その渦中に発売された野呂一生のソロCD『TOP SECRET』。
『TOP SECRET』は購入さえもしなかった。その流れでそれまで完全コンプリートだったカシオペアの『LIGHT AND SHADOWS』をパス。ついに訪れた管理人とカシオペアの蜜月関係の破綻の日。
『TOP SECRET』を手に入れたのは,実は4,5年前ぐらいかな。「CASIOPEAからの大事なお知らせ」から,しばらく経ったある日のこと。ふと未聴だった『LIGHT AND SHADOWS』と共に野呂一生のソロCDが聴きたくなりアマゾンで「ポチッ」。

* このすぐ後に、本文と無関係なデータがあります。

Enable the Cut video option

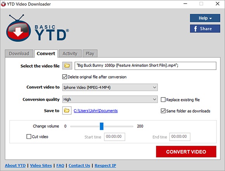click(x=29, y=136)

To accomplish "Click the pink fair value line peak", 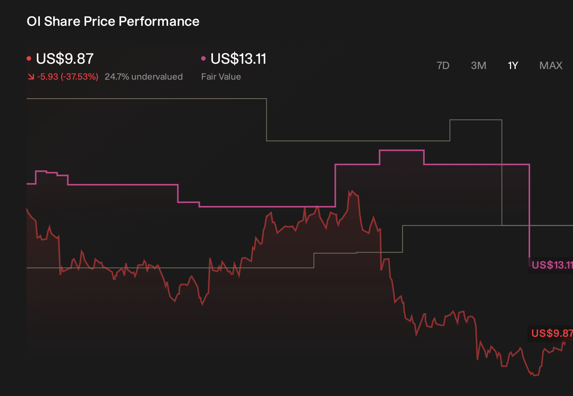I will point(401,151).
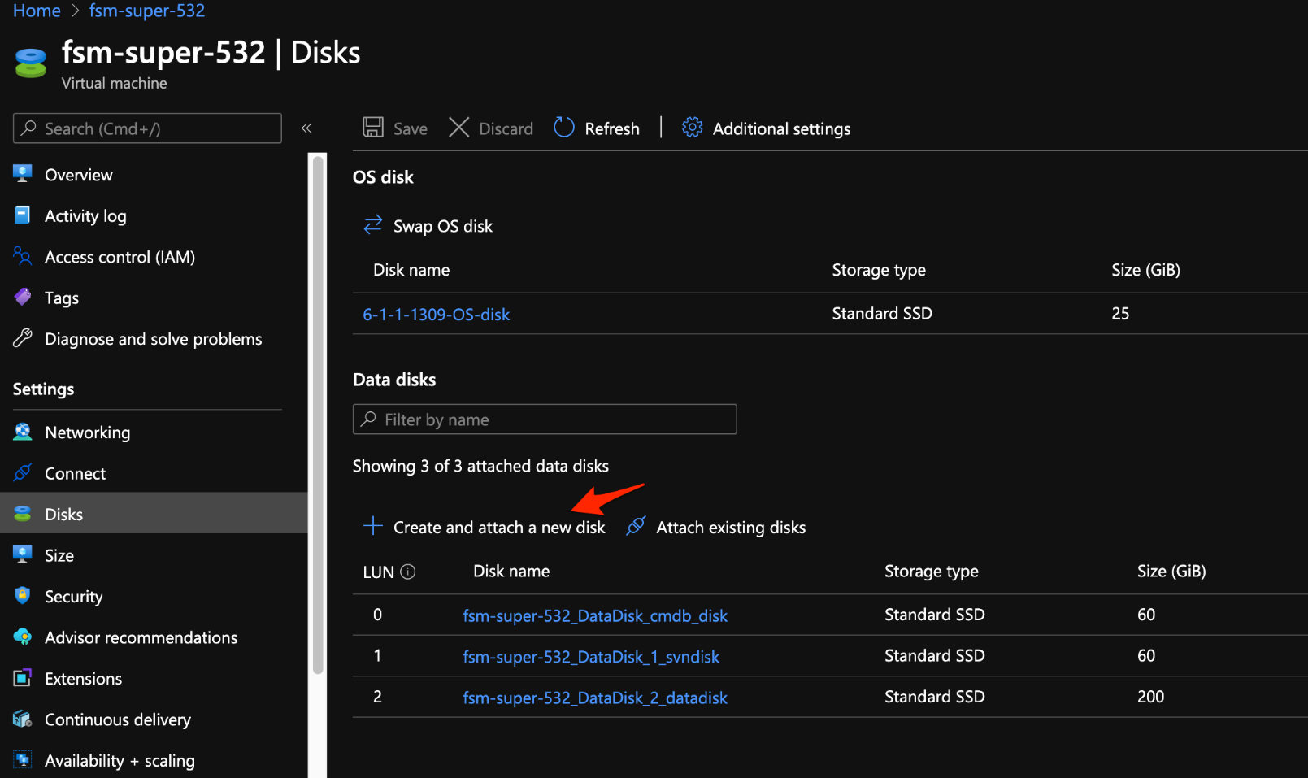Click the plus icon to create disk
1308x778 pixels.
point(372,526)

ここで早めの登場。管理人の結論。『TOP SECRET』批評。
ああ,聞かなきゃよかった『TOP SECRET』。この時期の野呂一生は人生初のスランプではなかったろうか?
『TOP SECRET』の演奏はいい。でも音楽ではないんだよなぁ。ギター・フュージョンではないんだよなぁ。
『TOP SECRET』は野呂一生渾身の力作。売りは野呂一生の華麗なるオーバー・ダビングによるソロ演奏(ベースとドラムは基本打ち込み。4曲の生ドラムとパーカッションは除く)。

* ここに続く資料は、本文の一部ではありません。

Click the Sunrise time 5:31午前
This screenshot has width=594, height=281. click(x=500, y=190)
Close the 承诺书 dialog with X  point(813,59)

ホーンっぽく聴こえるのも鍵盤っぽく聴こえるのも全部が野呂一生のギター・シンセ。上手いんだが,単音一発のギター・シンセが主役であるはずのエレキ・ギターと被ってしまう。バックがリードを邪魔している。
打ち込みのリズムも単調でノリとかグルーヴはさっぱり。思うに『TOP SECRET』のアルバム・コンセプトは野呂一生の“エゴ”=全編ギター・シンセのソロCD。「僕ちゃん,こんなのも作れちゃうもんね」的なゴーマニズムな実験作。
ここがスランプの要因。【GET MOVE】【EARLY BEGINNING】は名曲。いや,名曲に聴こえるのは神保彰の生ドラムのせい?
やっぱり野呂一生の美メロはバンドにかけて聴かせてほしい。正直『TOP SECRET』の“薄い演奏”では興奮を覚えない。

『TOP SECRET』には「TOP SECRETをパソコンでお楽しみいただくために」と題された
● MUSIC CD PLAYBACK「野呂一生が描いたオリジナル・ピクチャーをバックにCDを聴く」
● STUDIO SETTING「レコーディング時の機材の接続や設定値などを,それぞれの曲とタイミングに応じてビジュアルに見ながらCDを聴く(全10曲/プレイバックに同じ」
● THE ISSEI MODELS「レコーディング時に使用した4本のギターのサウンド&ムービーを楽しむ」
● MIDI PLAYBACK「MIDIデータによるプレイを聴く。3曲ともGS用とXG用の2種類のデータを用意。(各トラックのパート名/MUTE/TIMEも表示)」
1.TOP SECRET 2.CRYSTAL 3.THE THING TO NEED
● MOVIE & PICTURES「画面一杯にばらまかれた写真。それを選択し,それぞれの写真に関連する映像や静止画像を楽しむ。スタッフ紹介写真は,人物をマウスでクリックすると自己紹介が表示される」
● PROMOTION VIDEO「今回のために特別に制作した,オリジナル・プロモーションビデオを楽しむ」
と記された説明書?が封入されている。
しか〜し,管理人が未聴の間,PCの世界は進歩しWINDOWS95よ,さようなら。現役PCでは古すぎるCD−EXTRA規格は再生できなくなってしまった。よってこれらの「おなけ」を堪能したなら『TOP SECRET』評価が変わるかも?
01. TOP SECRET
02. FALL IN THE NIGHT
03. GET MOVE
04. CRYSTAL
05. EARLY BEGINNING
06. THE THING TO NEED
07. THE MIDNIGHT ANGEL
08. VIRTUAL LIFE
09. SANCTUARY
10. EXCEPTION
(ポニー・キャニオン/PONY CANYON 1996年発売/PCZA-00001)
CD−EXTRA仕様
CD−EXTRA仕様
コメント一覧 (2)
ボク的には同年発売された「フラワーズ」より、むしろ、こちらのアルバムの方が断然好きで、むしろ実験的またはオタク的?な要素を除けば、これ程、野呂さんの曲を楽しめるアルバムはないのでは?と思ったくらいです。
セラビーさんにとって、この時期のカシオペア&野呂作品は、少し距離を感じるのでしょうね。90年代派のボクとしては、毎年リリースされるアルバムを、楽しみにしてました(^^)
お互い、好みが分かれるのも、色々と刺激があって楽しいですね(笑)
『TOP SECRET』と『FLOWERS』。どちらも野呂さん渾身の力作なのは分かっていますが,この時期の野呂さんのメロディにはどうにも馴染めません。
『TOP SECRET』は野呂ファンにとっての(賛否両論)『TOP SECRET』だと思います。
好き嫌いが分かれる実験作が私的には賛否の否。やはりバックに厚みが欲しいのです。
「お互い、好みが分かれるのも、色々と刺激があって楽しいですね(笑)」。
その通りですね。私も風の少年さんの確かな耳をリスペクトしておりますので,遠慮なく本音を知らせてくださいねっ。